Step by step troubleshooting it I have gotten to here. If it slips it should be slipping in favor of caution - I suspect it's more likely to lose inputs than to double spend them for instance as they're deleted before there's any actual confirmation of being spent. If in doubt about the ability to pay out it attempts to refund the money.

This is so that it can move along smoothly without a lot of double and triple checking and still be unlikely to screw a customer. While still covering my butt in the end of course.  I won't mind taking my payment in fragmented coins that I eventually have to sort out of a confused wallet - as long as I get paid. Based on what I have read it seems as if the "bind the original input into the output" is a relatively sound method of covering against being double-spent, etc..

So for me it was a goal of the project to have it run as securely as it can in 0 confirmations and be fast. Even with the limitation to private wallets (not being able to play from an exchange account) - a trade off for a multiple alt-coin game right now when a lot of people hold coins they don't have wallets for.

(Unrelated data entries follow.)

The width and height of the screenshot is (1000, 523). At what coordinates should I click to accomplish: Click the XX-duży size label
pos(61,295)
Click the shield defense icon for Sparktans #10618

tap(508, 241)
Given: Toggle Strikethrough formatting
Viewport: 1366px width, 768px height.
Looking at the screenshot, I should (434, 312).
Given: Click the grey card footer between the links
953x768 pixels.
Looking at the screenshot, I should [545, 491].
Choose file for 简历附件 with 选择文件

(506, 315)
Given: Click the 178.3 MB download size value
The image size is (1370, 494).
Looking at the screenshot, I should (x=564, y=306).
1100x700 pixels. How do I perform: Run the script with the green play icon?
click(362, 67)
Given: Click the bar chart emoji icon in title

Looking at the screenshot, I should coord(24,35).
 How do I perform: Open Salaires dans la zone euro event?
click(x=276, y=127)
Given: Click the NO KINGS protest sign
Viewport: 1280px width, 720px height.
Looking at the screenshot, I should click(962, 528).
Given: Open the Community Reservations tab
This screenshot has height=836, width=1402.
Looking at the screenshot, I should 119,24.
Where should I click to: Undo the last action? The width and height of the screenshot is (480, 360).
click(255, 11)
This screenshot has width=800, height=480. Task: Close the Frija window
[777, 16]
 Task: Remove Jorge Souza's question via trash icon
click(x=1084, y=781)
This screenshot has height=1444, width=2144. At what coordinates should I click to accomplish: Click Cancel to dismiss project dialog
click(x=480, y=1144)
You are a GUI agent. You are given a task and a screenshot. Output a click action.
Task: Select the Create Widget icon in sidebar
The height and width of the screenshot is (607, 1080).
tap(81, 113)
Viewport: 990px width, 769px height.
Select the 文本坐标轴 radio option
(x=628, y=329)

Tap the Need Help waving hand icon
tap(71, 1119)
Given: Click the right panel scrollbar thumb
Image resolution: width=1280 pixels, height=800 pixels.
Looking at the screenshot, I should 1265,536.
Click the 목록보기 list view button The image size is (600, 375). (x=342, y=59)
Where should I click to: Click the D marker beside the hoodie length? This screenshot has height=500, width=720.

Once I realized that I would have to track the inputs independent of the wallet to get this performance into the game, it seems a next reasonable step to keep things moving is to touch the wallet as little as possible. It still has to be scanned fairly frequently to keep the script moving if no one is camped at the web page.

But for now I need to use the encode, sign, send procedure.  To be entirely honest I'm not up to doing the encoding or the signing myself right now I need these.

Anyways I'm not saying that I'll never fix this but right now I think I'll let it lie with some frustration, and maybe look at a refactor in a couple of days. Obviously i've missed a large hole in the queuing process that's causing me some slippage.

And after all of that, a move to an account based system with balances does sound refreshingly simple indeed.